O otimismo não falta entre torcedores e comissão técnica. A crença de que Wales pode voltar a conquistar grandes resultados permeia o ambiente, especialmente após algumas atuações promissoras. Bellamy tem demonstrado capacidade tática e liderança, características que marcaram sua carreira como jogador profissional de alto nível.
Porém, a realidade dos números diz que há muito trabalho pela frente. Os galeses ainda precisam melhorar significativamente seu desempenho ofensivo, a consistência defensiva e, principalmente, transformar boas exibições em vitórias que façam diferença nas competições importantes. A transição entre acreditar e conquistar é sempre o teste mais difícil para qualquer seleção.
Bellamy tem enfrentado desafios típicos de técnico em formação: montagem de um elenco competitivo, definição de tática adequada e desenvolvimento de jovens talentos. A seleção galesa não pode contar com a profundidade de jogadores de grandes ligas como outras nações britânicas, o que torna o trabalho ainda mais árduo.

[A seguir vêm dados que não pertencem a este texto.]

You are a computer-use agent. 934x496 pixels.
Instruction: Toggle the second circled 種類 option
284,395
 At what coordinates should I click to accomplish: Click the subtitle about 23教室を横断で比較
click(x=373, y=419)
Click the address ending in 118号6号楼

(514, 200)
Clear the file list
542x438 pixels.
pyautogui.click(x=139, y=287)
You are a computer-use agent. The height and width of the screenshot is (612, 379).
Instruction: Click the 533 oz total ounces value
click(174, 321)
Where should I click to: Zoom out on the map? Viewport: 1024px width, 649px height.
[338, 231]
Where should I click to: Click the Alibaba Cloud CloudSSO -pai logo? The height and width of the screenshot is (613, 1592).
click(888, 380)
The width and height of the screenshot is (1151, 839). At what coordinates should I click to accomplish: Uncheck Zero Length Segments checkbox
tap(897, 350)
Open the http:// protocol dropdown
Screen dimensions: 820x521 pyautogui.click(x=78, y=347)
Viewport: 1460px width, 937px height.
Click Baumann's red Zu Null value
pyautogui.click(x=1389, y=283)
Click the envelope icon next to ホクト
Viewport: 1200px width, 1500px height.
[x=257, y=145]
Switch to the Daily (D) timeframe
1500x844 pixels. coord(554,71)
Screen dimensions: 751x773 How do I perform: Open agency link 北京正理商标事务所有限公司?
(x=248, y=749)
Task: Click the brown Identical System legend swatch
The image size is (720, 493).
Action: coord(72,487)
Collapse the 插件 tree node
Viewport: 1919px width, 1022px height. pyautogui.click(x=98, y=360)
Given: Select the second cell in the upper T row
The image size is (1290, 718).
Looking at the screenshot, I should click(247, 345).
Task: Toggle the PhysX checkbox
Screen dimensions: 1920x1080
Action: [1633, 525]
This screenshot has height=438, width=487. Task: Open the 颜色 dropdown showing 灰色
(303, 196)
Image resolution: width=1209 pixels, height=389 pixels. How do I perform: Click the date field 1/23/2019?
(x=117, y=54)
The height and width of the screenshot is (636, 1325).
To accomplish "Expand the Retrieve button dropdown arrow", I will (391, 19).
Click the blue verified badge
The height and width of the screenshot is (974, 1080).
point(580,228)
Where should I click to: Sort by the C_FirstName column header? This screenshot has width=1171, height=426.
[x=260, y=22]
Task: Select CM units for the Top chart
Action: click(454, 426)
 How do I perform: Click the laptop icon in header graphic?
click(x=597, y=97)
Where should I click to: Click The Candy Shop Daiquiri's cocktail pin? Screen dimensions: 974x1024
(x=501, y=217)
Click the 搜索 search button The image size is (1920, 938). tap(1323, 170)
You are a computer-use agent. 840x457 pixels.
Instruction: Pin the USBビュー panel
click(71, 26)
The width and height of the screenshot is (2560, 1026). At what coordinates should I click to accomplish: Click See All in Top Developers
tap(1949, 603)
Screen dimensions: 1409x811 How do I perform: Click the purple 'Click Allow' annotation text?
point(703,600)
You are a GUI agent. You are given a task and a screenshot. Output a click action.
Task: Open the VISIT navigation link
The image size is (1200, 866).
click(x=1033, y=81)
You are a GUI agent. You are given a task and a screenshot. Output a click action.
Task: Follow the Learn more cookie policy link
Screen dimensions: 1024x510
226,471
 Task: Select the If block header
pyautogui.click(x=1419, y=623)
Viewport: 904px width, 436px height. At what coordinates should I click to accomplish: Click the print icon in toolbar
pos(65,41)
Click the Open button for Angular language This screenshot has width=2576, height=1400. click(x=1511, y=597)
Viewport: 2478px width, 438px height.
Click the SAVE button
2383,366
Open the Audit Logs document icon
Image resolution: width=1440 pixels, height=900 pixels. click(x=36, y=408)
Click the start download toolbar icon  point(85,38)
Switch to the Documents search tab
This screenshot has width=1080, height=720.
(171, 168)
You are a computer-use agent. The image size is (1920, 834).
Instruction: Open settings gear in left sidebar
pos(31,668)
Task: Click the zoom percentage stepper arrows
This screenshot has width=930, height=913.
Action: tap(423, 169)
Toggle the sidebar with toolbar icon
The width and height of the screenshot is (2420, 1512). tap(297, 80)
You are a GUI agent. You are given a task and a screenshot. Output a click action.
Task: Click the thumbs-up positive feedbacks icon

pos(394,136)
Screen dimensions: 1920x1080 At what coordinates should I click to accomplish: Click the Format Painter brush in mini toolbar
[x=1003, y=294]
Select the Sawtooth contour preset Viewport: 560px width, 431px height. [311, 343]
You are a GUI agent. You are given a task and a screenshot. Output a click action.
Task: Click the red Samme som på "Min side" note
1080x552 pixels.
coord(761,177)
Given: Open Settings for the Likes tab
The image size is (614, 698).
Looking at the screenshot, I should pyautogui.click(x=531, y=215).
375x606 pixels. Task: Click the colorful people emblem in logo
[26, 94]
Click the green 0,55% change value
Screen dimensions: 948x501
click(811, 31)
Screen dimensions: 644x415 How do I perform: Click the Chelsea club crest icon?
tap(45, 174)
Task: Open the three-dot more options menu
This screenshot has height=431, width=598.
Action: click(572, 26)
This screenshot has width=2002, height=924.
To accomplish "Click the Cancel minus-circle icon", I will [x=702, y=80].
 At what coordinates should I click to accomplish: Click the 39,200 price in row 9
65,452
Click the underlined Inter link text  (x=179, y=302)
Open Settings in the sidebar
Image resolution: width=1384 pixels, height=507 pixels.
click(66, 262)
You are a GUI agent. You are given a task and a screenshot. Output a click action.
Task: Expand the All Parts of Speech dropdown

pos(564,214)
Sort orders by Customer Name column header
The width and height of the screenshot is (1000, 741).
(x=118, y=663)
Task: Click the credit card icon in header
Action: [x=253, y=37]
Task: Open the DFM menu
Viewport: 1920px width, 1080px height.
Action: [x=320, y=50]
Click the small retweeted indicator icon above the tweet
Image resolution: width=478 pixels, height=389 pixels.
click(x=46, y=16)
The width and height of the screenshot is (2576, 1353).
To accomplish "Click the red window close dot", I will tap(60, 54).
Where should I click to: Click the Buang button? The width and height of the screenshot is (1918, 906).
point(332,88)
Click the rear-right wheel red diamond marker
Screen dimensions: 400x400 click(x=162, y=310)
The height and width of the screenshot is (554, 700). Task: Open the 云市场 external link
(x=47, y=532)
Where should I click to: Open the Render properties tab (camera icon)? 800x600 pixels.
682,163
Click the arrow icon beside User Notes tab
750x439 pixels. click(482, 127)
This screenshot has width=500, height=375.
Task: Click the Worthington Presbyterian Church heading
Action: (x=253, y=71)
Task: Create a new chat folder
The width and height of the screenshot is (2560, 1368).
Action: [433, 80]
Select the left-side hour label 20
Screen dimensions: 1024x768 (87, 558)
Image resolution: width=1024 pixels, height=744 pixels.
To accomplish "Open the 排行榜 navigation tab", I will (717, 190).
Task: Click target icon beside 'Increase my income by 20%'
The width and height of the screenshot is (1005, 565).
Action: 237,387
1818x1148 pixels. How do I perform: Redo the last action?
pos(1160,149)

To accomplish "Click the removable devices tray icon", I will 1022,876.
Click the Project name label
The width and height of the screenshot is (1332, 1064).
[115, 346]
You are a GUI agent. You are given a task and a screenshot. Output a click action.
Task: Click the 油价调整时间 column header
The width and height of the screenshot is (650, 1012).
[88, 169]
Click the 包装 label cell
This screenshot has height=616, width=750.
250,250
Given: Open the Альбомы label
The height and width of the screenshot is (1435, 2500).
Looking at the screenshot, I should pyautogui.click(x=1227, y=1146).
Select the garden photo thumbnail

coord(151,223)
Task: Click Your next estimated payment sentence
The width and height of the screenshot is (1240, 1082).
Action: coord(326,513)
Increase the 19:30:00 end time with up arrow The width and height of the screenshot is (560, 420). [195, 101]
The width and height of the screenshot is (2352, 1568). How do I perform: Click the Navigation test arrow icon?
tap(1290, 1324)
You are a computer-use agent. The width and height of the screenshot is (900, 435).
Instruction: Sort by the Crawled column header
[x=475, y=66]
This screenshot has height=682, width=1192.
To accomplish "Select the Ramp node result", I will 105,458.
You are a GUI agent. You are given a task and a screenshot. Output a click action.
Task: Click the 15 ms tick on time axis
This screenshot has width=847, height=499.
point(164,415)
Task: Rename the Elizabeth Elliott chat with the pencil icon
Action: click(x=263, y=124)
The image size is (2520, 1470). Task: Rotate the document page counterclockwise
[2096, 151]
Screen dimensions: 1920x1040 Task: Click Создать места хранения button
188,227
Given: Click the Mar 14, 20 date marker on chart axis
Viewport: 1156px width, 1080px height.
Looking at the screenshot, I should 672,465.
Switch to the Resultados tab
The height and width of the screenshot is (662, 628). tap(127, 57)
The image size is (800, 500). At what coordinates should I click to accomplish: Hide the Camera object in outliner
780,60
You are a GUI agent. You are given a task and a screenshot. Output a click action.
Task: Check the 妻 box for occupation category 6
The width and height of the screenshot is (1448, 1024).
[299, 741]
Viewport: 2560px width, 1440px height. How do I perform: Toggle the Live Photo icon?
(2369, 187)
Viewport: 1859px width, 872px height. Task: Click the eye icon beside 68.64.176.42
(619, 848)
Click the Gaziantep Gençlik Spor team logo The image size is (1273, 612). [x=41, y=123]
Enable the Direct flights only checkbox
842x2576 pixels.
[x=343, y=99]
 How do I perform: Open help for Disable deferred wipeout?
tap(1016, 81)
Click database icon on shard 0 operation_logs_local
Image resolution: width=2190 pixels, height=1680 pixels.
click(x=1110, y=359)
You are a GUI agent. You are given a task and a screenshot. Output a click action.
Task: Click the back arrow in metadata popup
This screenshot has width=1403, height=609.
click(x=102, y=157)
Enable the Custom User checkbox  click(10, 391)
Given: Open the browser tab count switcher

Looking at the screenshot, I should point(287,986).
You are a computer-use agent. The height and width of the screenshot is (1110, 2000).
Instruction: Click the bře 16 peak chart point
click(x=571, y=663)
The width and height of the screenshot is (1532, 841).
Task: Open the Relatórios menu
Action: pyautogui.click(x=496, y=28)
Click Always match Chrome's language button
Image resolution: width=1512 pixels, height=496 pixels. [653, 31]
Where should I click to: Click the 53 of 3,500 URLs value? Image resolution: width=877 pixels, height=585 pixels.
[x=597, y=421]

Os próximos dois anos serão cruciais. O técnico precisará demonstrar evolução tática, melhorar resultados nas competições oficiais e, principalmente, conseguir convencer o futebol europeu que Wales é força a ser respeitada novamente. A paixão e dedicação de Bellamy já são inquestionáveis, mas paixão não vence partidas — vence dedicação aliada a planejamento estratégico impecável.
O desafio está posto para a segunda metade do contrato. Wales quer acreditar que está no caminho certo, e Bellamy tem chance de provar que essa confiança não é prematura.